[start of Text provided]

Tire clock, get it? It is the beginning of riding season. You see motorcycles out swarming the town like bees, and you are ready to ride. You, my friend, are ready to ride. But before you jump on that bike, take 10 minutes and make sure your bike is safe and ready to be ridden.
Check your personal safety equipment. Make sure you have your helmet, preferably a full-face one. I know that is touchy subject, but if you’d seen some of friends’ faces after accidents, you might feel differently. If you are not sure if a full-face helmet is for you, look in the mirror and ask yourself, “Aren’t I worth it”?
Continuing on. Make sure you have good eye protection, a padded motorcycle jacket, gloves, pants (padded or leather) and motorcycle boots.
I know these things are not cool, but if you can afford a bike, you can afford good safety gear that will provide plenty of protection and airflow.
Now it’s time to check the actual bike. To help make sure you remember what to do, some smarty-pants came up with the acronym of T-CLOCK.
“T” is for TIRES & WHEELS. Check their condition and air pressure. During the winter, air molecules compress and air leaks out of tires. You do not want to have a blowout because you missed a 10-minute stop at a gas station. If your tires are worn, cracked or dry-rotted, then get new tires before you ride. Motorcycle tires are not cheap, but that little bit of rubber is the only thing that keeps you from hitting the pavement.

[end of Text provided]
[start of Information provided]

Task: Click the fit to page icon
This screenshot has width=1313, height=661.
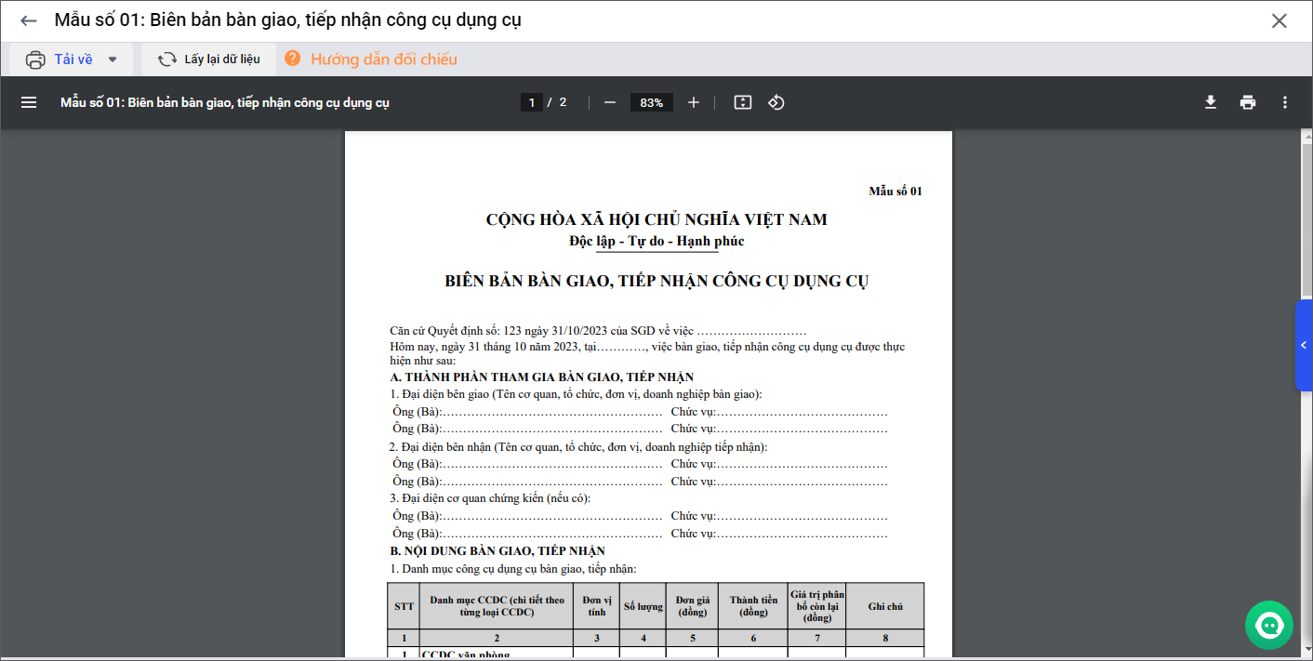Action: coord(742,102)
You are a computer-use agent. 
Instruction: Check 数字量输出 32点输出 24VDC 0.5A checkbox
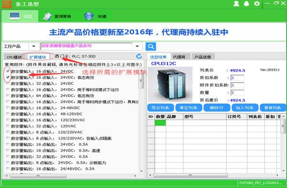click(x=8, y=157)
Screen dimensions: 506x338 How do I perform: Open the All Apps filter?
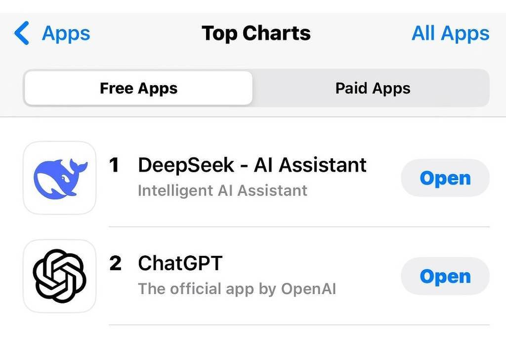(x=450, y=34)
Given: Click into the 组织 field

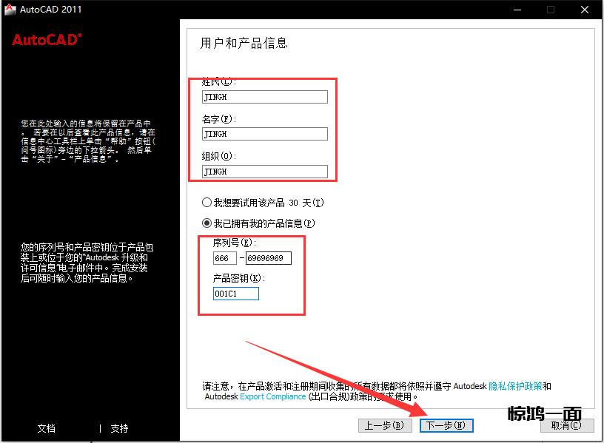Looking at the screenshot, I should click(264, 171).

[end of Information provided]
[start of Information provided]

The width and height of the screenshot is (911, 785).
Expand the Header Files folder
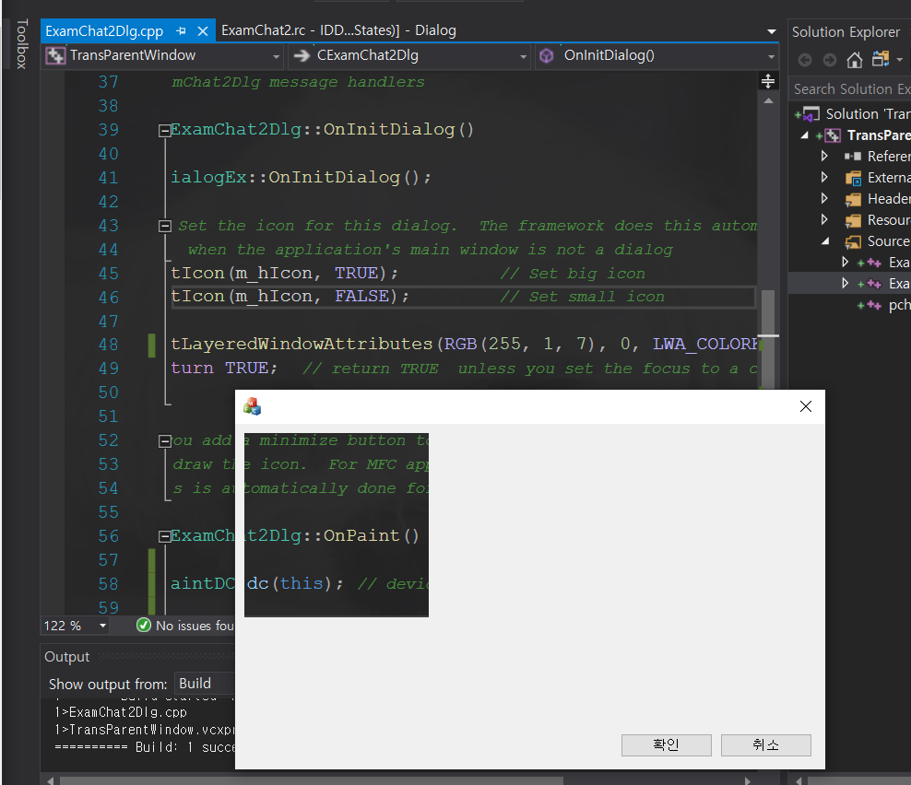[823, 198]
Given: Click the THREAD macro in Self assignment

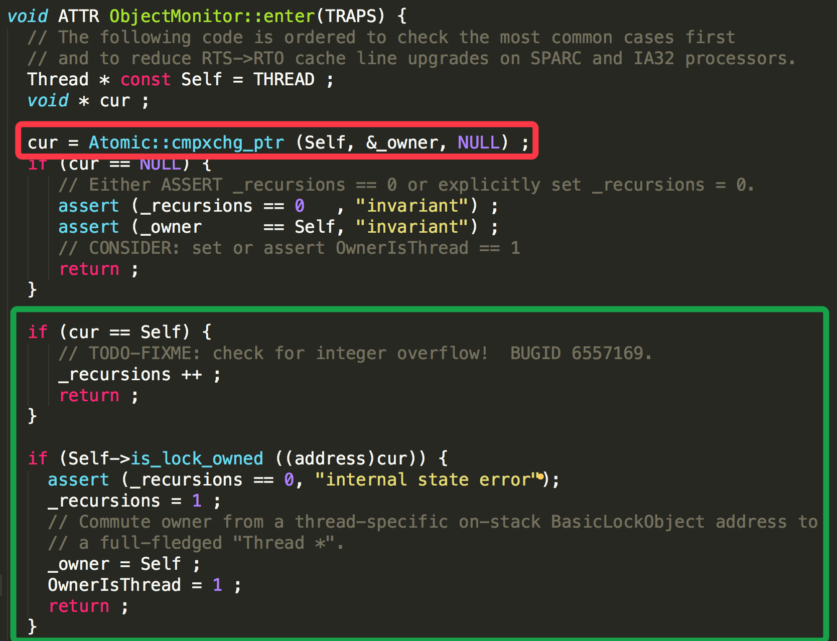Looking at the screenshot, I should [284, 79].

[end of Information provided]
[start of Information provided]

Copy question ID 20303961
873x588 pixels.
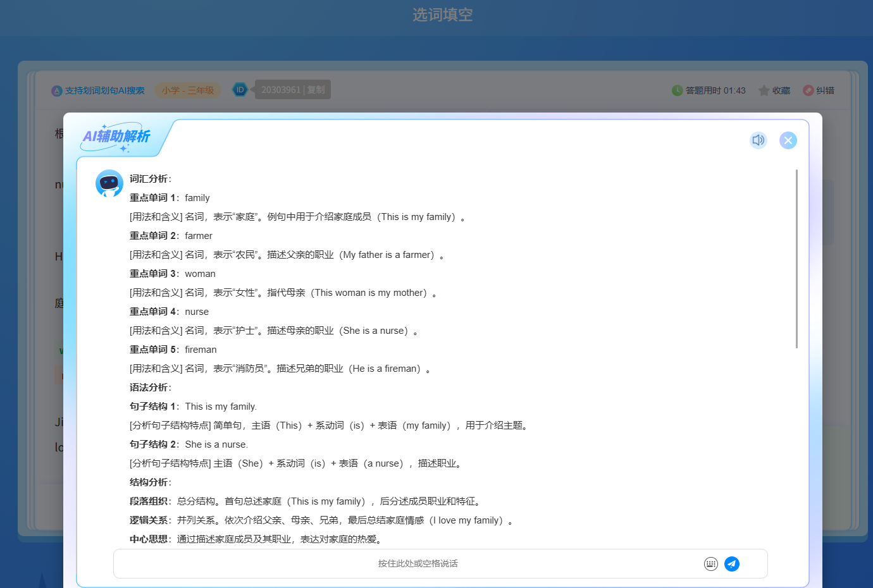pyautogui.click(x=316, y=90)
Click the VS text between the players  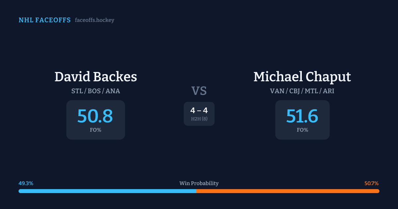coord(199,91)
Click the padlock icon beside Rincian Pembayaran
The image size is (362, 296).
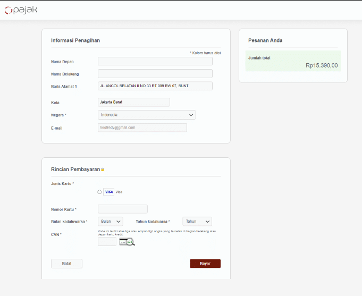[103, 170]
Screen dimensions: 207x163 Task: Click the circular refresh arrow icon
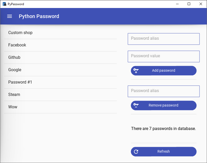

[end of Information provided]

**Set tasks**:
1. Repeat the stretch of the motorcycle safety article from "Tire clock, get" through "and motorcycle boots." word for word.
2. List every piece of personal safety gear the motorcycle safety article tells riders to have.
3. Resume the motorcycle safety article after its last sentence.
That material is separate from the motorcycle safety article.

**Outputs**:
1.
Tire clock, get it? It is the beginning of riding season. You see motorcycles out swarming the town like bees, and you are ready to ride. You, my friend, are ready to ride. But before you jump on that bike, take 10 minutes and make sure your bike is safe and ready to be ridden.
Check your personal safety equipment. Make sure you have your helmet, preferably a full-face one. I know that is touchy subject, but if you’d seen some of friends’ faces after accidents, you might feel differently. If you are not sure if a full-face helmet is for you, look in the mirror and ask yourself, “Aren’t I worth it”?
Continuing on. Make sure you have good eye protection, a padded motorcycle jacket, gloves, pants (padded or leather) and motorcycle boots.

2.
- Helmet (preferably full-face)
- Eye protection
- Padded motorcycle jacket
- Gloves
- Pants (padded or leather)
- Motorcycle boots

3.
“C” is for CONTROLS. Check levers, cable, hoses and throttle. On the throttle, check its condition and look at the pivot points. For the rest, check the condition and routing of each. Make sure everything moves freely, has no interference and does not pull when you turn the handlebars.
“L” is for LIGHTS. The battery should be in good condition (no acid), held down and fully charged. If you have a vent tube, make sure it is not clogged. The terminals should be clean and tight, and electrolyte levels should be full.
Check the lights and reflector lenses. Make sure they are clean, that the bulbs are working and that the wires are not frayed or chafed. Check the routing of your wiring, too. This will help prevent a short in the electrical system. Check the headlamp; look at the aim of the light and adjust if needed.
“O” is for OIL. Check the engine oil and fluid levels. The bike should be warm when you do this. Be sure you are on your center stand and/or make sure the bike is level. This may require a friend. Check the hypoid gear oil. This includes transmission, drive and shaft fluids. Check the hydraulic fluid. This includes your brakes and clutch. You can see this in their perspective reservoir and sight glass. Check your owner’s manual to make sure you change as things recommended. Check for leaks on all. Look at the ground. If you see where something has leaked, check the gaskets, housings, seals, master cylinders, calipers, tanks, pipes, lines, fuel taps and carbs.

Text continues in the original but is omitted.